Do You Even Lift? An Experimental Study of #Fitspiration Messages and Their Effects on Correlates of Exercise Behavior per Social Cognitive Theory
Fitspiration (also known as fitspo) is a popular online trend particularly on Instagram and is often credited for the rapid growth of contemporary fitness culture and the fitness industry in general. This dissertation evaluates the central thesis that fitspiration messages may have utility in health promotion by influencing muscle-strengthening exercise behavior among viewers and that this influence can be explained, in part, through the application of social cognitive theory’s (SCT) framework for health behaviors. These potential effects were examined among a population of emerging adults (i.e., 18 – 25 years of age) in the context of (1) encouraging the adoption of muscle-strengthening exercise behavior among individuals who have never performed such exercises before and (2) increasing and/or sustaining adherence among those who have but may not be doing so regularly.

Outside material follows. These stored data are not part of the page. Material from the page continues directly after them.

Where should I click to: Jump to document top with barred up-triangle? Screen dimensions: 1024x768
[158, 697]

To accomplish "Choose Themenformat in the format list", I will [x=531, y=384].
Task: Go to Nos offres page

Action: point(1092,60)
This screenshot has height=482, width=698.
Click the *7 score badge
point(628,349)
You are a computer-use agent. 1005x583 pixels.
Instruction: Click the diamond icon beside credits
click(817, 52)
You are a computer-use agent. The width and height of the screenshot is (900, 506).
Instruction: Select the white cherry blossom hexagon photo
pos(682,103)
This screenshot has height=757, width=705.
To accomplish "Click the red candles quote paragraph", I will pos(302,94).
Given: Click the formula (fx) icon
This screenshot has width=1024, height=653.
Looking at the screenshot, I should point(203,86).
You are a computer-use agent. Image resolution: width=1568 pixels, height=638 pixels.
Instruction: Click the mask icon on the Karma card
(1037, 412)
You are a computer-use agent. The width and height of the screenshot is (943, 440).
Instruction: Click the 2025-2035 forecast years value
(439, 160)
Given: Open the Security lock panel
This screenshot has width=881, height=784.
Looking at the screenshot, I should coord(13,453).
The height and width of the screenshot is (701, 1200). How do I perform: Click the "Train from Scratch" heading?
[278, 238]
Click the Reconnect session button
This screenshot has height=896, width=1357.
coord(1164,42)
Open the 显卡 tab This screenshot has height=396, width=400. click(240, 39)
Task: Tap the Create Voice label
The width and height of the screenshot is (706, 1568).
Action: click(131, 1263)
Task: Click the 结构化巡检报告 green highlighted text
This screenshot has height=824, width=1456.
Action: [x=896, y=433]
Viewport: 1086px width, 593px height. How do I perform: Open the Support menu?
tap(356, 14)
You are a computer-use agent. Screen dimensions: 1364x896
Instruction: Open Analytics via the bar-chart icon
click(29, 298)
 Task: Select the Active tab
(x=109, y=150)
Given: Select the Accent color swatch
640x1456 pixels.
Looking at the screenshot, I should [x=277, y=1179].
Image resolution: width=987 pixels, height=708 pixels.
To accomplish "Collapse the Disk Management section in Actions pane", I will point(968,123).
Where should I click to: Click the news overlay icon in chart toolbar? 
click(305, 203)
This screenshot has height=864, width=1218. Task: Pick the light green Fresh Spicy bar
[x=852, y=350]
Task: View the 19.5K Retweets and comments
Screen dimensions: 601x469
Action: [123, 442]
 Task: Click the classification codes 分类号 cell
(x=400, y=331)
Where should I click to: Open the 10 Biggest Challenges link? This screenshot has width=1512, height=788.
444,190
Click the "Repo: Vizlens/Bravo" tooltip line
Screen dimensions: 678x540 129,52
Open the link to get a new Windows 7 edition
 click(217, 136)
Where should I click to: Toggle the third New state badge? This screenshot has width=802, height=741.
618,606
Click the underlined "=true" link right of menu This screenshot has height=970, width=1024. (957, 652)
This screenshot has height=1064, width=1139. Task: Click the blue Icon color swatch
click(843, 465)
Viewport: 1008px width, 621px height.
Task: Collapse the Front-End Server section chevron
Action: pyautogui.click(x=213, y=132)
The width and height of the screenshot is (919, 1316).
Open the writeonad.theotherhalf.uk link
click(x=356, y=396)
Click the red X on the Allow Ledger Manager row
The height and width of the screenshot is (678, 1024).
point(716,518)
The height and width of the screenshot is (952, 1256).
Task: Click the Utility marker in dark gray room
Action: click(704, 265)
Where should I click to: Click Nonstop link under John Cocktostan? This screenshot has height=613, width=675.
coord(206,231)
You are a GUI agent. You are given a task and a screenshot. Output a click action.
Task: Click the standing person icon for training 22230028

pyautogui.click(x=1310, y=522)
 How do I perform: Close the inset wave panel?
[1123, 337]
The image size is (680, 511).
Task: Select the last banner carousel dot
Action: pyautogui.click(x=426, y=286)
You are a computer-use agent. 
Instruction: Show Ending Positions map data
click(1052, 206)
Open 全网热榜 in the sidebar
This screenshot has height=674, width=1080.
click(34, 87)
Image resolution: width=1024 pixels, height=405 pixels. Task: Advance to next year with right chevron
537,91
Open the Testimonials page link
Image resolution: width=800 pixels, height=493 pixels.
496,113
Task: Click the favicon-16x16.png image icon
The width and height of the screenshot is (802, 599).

Using a 2 x 2 between-subjects experiment involving 315 undergraduate students at Purdue University, this study was guided by two research aims. Research Aim 1 was to further understand the mechanisms through which fitspiration messages could influence exercise behavior by examining the structural paths of influence between core constructs within the SCT framework. Research Aim 2 sought to examine the effects of specific fitspiration message features on the SCT determinants of exercise behavior.
This study extends SCT in several ways. First, this study provides support for conceptualizing self-efficacy as a multidimensional construct and that different types of self-efficacy influence exercise behavior differently. Second, the findings in this study assessed the mediational pathways within the SCT framework when conceptualizing self-efficacy and outcome expectations multidimensionally.
Although the manipulations in this study did not produce significant findings in terms of the effects of fitspiration message features, the findings do suggest that these effects occur in subtle ways that warrant further examination in future studies.